Put the remaining 3 Tbsp. oil in the skillet and heat.  Add onions, jalepenos and 1/4 tsp. salt; saute until soft.  Stir in chili powder and cumin; cook, stirring occasionally until spices are deeply fragrant.  Add garlic and heat until garlic becomes fragrant.  Transfer vegetables to slow cooker.  Add 2 Tbsp. water to skillet and scrape any spices that are left, then transfer to slow cooker.

At this point, you can put the meat and the slow cooker mixture in the refrigerator separately until the next day or you can put the meat into the slow cooker and continue.
Because there's quite a bit of prep, I like to prepare everything the night before so that all I have to do is add the meat and turn on the slow cooker in the morning.

Stir to make sure all ingredients are thoroughly combined.  Cook on high 6-7 hours or low for 9-10 hours or until meat is tender.  Add beans, oregano, and salt and pepper to taste; continue cooking for 15 minutes.  I like to serve my chili over rice; my husband likes his over macaroni.  Of course, you can always serve it a la carte or on baked potatoes!  This makes a lot of chili, so I freeze the leftovers in single meal servings.

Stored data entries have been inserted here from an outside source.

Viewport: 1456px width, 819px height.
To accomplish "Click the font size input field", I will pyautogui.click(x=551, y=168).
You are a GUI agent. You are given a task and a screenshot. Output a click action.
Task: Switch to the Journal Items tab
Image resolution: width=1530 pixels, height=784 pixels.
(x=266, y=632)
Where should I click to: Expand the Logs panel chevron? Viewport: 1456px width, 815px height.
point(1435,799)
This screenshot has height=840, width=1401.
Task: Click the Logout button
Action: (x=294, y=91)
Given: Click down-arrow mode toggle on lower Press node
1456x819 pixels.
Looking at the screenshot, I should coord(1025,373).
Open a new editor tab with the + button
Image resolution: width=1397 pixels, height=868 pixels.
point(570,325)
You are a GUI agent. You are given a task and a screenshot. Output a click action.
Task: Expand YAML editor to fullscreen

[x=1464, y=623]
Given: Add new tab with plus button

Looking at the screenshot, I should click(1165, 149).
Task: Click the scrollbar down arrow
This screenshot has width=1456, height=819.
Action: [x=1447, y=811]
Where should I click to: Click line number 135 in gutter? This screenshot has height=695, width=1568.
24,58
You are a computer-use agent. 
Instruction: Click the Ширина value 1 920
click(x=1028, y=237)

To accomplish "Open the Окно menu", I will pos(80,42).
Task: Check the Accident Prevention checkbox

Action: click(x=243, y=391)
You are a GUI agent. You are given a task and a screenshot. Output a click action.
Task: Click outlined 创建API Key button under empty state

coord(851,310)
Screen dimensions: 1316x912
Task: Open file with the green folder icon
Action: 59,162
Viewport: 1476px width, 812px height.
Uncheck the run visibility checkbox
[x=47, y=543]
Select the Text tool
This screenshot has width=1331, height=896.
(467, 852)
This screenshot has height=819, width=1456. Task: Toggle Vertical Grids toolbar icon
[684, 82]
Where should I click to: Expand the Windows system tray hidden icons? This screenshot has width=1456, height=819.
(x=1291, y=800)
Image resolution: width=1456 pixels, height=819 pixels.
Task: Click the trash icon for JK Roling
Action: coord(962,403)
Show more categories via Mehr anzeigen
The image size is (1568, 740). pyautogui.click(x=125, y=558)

Some notes: This recipe calls for a lot of meat.  If you don't want to use that much meat and/or want to save money, use a little less meat and increase the amount of beans.  Additionally, if you don't like spicy food, you may want to leave out the jalapeno.  If you're looking for a more traditional chili, check out Sumiko's chili made from leftover spaghetti sauce!